Дальше листок обрывался. Даня перевернул лист, но тут же разочаровался: на обратной стороне был только криво вычерченный крест.
Содержание озадачило парня, ведь Хриплый всегда говорил, что в пункте рады всем и что никому не откажут в приюте, в чем Даня и сам убеждался не раз – Рубахин лично принимал беженцев всех сортов.
Только было юноша хотел рассказать о находке Артему, как вдруг снаружи послышался оклик Егеря: пора выходить.
Даня еще раз окинул записную книжку буравящим взглядом и, не устояв, забрал ее с собой, спрятав во внутренний карман жилета.
Проходя мимо повешенного старика, юноша еще раз поглядел на него: теперь ему казалось, что покойник знал о чем-то, что ни Хриплый и никто другой из пункта не рассказывал, но точно и сознательно скрывал.

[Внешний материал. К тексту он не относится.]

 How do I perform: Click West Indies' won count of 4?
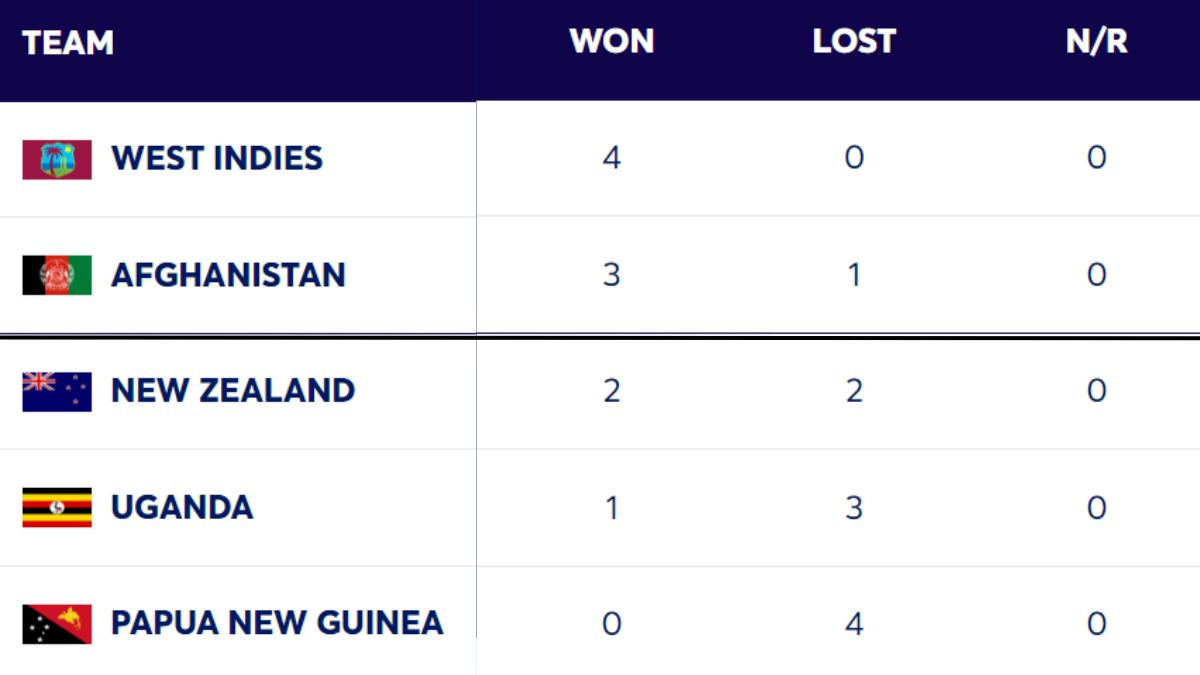click(x=612, y=158)
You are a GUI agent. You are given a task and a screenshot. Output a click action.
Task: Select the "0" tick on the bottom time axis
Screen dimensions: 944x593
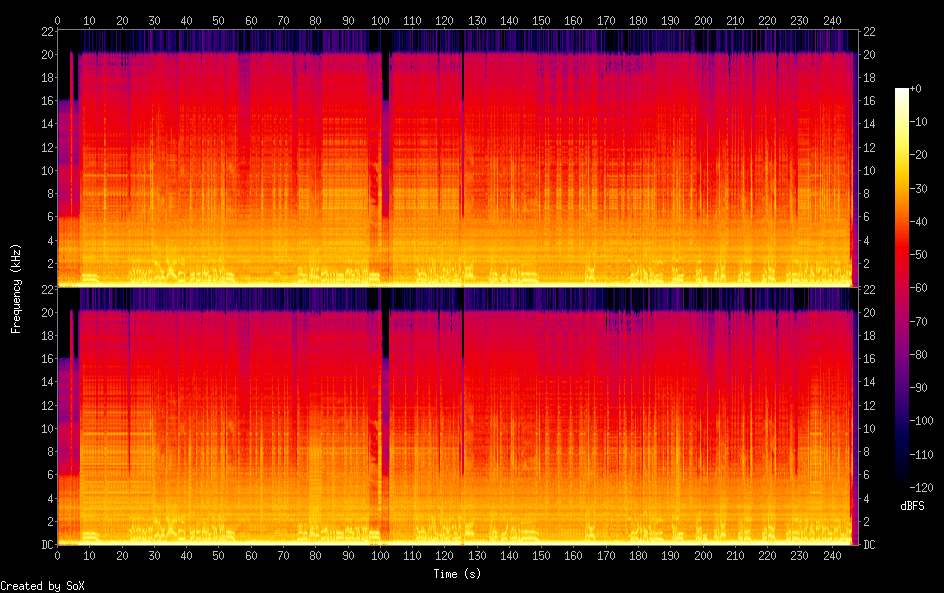(x=57, y=555)
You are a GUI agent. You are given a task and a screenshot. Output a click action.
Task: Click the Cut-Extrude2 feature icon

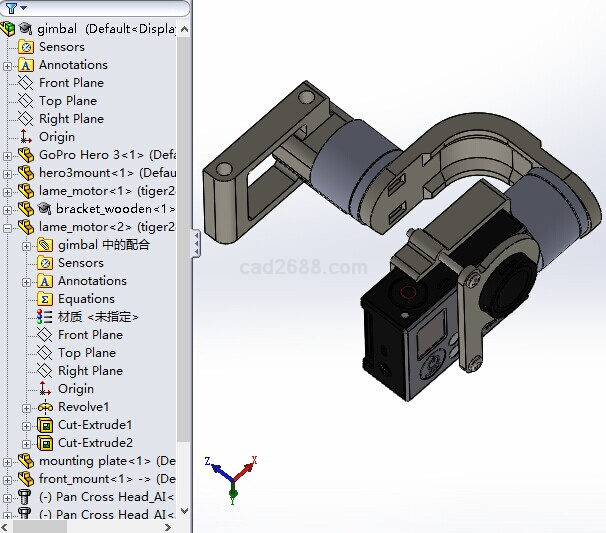point(45,443)
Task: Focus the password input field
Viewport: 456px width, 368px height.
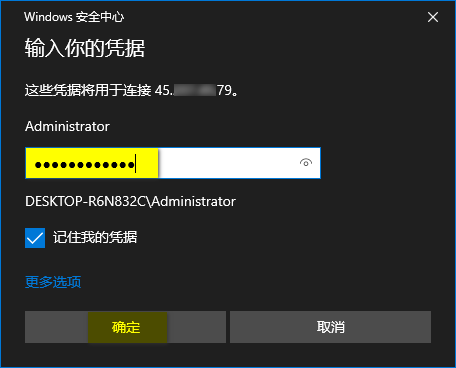Action: coord(173,163)
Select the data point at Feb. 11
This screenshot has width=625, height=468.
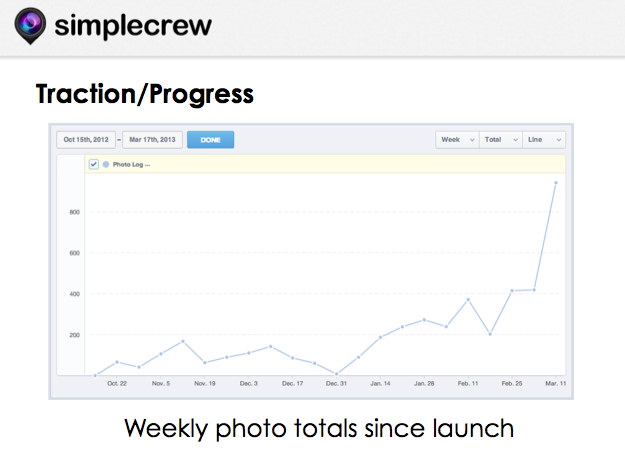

Оставив труп в покое, герои двинулись дальше, обследуя однотипные застройки и постепенно нагоняя остальные группы. Даня тщетно надеялся найти ещё что-нибудь интересное и поэтому каждый уголок засматривал до мельчайших подробностей, но, увы, там его встречал только выросший из-под пола зеленый сорняк да куча хозяйского мусора, не представляющего особого интереса.
Когда несколько последних сутулых домиков были прочесаны, отряд приблизился к старому конторскому зданию, время которого было на исходе: оно сгорбилось, а синяя краска порядком обветшала.
–
– Дерьмотет, – ответил Хриплый, – че это за убогая рухлядь?
– Здесь всё – убогое, – заключил Лом.
Зажглись налобные фонарики и, выхватывая из липкого мрака силуэты мебели, группа, заскрипев шатким полом, вошла через разбитую дверь. Внутри было темней чем в любом из домов: большая часть окон была заколочена, уже успевшими состариться досками, а те немногие, что пропускали толики уходящего солнечного света, были завешаны старым тряпьем. Сорняк пустил корни и здесь, но не так сильно, как в других домах: его как будто намеренно рвали, не давая подняться из-под земли.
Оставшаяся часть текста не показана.